#### Passage to read
··········

Science Lesson: DNA (Part 2: DNA Replication)

Preface

In Part 1 of this series of blog posts I covered some of the basics of DNA and introduced some general concepts that I will go into more deeply in other posts. Part 1 is available for reading here:

@justtryme90/science-lesson-dna-part-1

Today's post will cover the topic of DNA replication. This will be a long and somewhat technical post more similar to text book level material, I will try to keep things as brief as possible ( I will only focus on replication of the leading strand), while still being able to serve as an accurate general reference tool for this biological process.

Introduction

The DNA replication process revolves around the separation and subsequent copying of two anti-parallel parental template strands. This process is performed through the delicate interplay of a variety of different enzymes and accessory proteins to effectively synthesize DNA in a 5’-3’ direction from each template strand with opposite polarity. DNA replication begins in all organisms at a site called an origin. It is here that a complex of proteins called ORC (or Origin Recognition Complex) binds and melts double stranded DNA into a bubble (Figure 1):

Figure 1


Source: http://oregonstate.edu/instruction/bi314/fall12/figure_06_05.jp g

At either end of the bubble where the two single strands come together back into double stranded DNA is known as the replication fork. Efficient DNA replication relies on both precise and uninterrupted DNA synthesis at the replication fork. As such, DNA replication polymerases in conjunction with a variety of accessory factors coordinate accurate synthesis in a discontinuous fashion on both the leading and lagging strands resulting in the creation of a semiconservative DNA product containing one parental template strand and one newly synthesized complementary strand (Figure 2).

Figure 2


Source: Self

DNA Helicase (The Unwinder of DNA)

··········

#### Available data
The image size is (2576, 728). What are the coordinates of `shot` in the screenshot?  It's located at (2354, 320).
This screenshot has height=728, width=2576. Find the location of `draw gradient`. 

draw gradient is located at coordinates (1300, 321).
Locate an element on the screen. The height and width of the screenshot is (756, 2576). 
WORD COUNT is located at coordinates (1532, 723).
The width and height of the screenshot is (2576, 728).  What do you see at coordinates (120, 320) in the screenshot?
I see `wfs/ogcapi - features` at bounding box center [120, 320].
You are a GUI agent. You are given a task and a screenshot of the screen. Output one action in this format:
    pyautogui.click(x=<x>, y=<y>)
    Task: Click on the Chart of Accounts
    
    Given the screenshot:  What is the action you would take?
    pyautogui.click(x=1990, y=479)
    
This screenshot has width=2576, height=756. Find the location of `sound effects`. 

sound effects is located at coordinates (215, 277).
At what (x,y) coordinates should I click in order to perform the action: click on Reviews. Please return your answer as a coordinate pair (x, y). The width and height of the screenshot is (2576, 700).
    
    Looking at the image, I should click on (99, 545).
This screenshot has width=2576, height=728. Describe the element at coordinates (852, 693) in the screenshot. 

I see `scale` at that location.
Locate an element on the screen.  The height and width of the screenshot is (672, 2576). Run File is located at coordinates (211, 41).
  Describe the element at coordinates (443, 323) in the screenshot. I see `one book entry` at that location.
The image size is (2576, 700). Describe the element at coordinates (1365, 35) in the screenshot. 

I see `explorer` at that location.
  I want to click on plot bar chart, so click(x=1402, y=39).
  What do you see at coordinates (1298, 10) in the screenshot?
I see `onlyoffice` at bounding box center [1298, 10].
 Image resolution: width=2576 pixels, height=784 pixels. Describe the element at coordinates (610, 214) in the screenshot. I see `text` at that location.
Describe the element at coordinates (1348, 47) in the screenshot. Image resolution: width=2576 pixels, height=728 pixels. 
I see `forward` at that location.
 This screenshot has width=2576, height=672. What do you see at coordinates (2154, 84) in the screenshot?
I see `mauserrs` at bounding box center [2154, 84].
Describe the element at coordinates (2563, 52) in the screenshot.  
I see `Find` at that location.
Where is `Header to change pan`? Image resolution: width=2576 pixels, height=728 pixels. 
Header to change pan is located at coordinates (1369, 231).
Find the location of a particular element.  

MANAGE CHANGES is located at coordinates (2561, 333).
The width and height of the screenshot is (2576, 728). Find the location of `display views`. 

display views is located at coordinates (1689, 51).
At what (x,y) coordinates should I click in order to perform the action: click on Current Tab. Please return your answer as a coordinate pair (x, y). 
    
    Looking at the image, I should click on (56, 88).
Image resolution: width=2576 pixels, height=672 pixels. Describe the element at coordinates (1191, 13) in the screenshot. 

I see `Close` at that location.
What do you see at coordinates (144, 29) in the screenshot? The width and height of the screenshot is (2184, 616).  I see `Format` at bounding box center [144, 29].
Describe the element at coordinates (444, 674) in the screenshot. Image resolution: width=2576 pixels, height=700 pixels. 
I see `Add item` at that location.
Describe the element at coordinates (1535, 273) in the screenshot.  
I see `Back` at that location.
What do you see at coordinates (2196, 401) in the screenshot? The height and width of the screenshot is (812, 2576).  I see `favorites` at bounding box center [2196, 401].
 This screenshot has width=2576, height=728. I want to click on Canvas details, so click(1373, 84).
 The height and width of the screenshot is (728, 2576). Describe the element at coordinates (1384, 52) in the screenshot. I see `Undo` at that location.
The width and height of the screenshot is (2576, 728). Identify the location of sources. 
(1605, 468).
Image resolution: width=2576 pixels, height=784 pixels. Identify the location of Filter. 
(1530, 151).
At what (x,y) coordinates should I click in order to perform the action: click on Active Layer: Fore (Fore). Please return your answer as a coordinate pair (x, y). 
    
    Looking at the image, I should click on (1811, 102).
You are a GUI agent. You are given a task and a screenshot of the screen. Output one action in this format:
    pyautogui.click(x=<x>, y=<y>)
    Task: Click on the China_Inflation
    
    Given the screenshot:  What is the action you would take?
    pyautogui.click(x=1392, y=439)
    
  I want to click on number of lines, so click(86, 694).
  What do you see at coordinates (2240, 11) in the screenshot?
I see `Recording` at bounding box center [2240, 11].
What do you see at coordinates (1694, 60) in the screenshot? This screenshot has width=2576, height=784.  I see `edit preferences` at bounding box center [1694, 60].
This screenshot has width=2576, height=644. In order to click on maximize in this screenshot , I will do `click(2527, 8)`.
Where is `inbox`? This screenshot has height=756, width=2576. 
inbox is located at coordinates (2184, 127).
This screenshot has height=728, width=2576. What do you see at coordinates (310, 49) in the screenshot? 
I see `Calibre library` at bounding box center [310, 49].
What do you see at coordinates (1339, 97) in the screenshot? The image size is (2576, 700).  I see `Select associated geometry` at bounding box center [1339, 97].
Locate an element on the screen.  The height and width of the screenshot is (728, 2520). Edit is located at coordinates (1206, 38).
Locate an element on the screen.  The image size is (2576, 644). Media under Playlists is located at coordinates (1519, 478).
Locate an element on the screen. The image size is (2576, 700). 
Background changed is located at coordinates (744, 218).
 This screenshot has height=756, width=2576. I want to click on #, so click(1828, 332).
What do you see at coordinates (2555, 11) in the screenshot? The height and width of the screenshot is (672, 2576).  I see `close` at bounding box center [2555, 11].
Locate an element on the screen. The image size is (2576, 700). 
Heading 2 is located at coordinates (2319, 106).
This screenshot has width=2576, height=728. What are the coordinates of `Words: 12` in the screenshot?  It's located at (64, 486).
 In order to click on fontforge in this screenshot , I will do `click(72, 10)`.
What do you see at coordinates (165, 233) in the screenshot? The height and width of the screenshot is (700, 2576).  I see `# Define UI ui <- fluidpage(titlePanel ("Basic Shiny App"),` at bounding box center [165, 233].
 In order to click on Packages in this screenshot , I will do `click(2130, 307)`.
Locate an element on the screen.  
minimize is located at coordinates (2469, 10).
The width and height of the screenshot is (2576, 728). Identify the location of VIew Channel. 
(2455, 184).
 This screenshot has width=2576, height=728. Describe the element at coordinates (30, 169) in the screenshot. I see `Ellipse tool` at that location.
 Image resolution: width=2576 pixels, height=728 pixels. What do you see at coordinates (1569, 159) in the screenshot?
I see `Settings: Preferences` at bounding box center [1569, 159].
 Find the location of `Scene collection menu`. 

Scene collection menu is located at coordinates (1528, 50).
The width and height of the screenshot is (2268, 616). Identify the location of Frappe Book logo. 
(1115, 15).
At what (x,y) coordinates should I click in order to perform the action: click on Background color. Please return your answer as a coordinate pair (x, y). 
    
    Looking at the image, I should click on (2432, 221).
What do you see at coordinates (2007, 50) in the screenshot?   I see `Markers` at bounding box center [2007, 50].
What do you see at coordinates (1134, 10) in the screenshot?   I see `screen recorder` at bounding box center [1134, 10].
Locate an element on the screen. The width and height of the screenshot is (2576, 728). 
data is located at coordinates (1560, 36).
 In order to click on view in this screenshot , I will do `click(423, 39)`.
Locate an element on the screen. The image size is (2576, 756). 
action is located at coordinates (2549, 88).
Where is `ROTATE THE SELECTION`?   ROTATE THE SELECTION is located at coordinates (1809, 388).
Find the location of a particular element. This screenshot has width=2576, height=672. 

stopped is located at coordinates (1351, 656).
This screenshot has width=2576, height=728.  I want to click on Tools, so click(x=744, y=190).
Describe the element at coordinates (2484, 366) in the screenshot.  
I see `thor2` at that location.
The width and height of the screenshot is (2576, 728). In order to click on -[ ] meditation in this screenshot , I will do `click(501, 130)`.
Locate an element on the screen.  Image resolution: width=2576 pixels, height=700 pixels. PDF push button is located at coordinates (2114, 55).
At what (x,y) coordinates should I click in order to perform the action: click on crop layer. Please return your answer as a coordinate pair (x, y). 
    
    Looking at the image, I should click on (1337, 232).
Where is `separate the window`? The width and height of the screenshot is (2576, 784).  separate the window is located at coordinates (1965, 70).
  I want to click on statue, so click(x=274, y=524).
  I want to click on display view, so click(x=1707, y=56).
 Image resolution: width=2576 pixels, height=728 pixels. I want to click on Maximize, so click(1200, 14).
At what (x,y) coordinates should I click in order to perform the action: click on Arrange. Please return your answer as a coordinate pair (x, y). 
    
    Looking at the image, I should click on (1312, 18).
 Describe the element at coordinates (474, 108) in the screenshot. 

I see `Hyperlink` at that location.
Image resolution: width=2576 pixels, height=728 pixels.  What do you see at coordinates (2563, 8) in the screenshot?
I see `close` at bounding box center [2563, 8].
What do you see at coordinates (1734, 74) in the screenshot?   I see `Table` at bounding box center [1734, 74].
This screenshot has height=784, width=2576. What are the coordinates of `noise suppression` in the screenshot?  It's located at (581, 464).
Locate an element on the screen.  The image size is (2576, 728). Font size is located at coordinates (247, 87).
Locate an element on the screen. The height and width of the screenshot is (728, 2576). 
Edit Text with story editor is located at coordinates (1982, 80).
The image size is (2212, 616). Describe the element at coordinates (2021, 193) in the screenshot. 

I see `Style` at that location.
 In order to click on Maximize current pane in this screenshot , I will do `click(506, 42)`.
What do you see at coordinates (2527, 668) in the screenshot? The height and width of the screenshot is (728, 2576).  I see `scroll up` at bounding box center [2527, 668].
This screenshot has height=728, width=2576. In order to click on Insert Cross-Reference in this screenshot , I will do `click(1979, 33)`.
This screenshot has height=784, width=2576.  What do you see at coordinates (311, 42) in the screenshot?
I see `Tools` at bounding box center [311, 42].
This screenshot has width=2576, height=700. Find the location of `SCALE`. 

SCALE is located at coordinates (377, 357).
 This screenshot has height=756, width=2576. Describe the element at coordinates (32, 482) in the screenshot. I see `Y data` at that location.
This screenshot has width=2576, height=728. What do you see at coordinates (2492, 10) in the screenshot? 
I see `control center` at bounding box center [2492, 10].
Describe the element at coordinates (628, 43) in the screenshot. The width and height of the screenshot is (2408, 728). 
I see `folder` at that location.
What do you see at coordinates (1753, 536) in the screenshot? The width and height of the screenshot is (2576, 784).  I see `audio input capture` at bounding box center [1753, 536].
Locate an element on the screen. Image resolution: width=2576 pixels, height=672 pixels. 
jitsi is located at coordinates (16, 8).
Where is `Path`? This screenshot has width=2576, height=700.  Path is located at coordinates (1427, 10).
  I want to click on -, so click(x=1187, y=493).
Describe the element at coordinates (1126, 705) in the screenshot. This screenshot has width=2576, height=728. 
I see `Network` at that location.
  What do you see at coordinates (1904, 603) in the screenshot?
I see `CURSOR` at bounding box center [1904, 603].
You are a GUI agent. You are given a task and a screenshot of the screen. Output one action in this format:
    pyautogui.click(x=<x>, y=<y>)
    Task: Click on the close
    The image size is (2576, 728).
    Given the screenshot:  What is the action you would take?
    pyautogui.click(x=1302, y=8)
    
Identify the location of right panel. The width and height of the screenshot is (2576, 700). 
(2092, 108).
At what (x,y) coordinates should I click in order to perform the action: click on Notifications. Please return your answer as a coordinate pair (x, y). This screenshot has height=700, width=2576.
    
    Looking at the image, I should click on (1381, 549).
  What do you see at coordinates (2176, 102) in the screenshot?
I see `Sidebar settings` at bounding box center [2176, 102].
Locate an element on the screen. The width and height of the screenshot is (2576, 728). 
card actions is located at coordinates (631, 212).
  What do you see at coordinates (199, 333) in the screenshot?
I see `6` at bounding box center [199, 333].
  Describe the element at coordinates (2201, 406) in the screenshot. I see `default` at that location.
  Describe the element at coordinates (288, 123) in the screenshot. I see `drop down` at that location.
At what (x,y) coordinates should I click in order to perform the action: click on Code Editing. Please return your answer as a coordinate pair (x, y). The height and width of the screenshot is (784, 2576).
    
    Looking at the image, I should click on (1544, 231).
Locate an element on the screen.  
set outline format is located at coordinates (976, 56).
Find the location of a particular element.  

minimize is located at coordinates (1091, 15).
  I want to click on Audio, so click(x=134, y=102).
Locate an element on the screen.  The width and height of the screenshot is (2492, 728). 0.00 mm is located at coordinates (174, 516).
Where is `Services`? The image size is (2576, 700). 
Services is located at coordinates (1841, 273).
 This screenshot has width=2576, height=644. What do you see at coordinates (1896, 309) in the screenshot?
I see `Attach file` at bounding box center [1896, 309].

··········

#### Task brief
In the DNA replication lesson, what is the site called where DNA replication begins in all organisms?

#### Reply
An origin.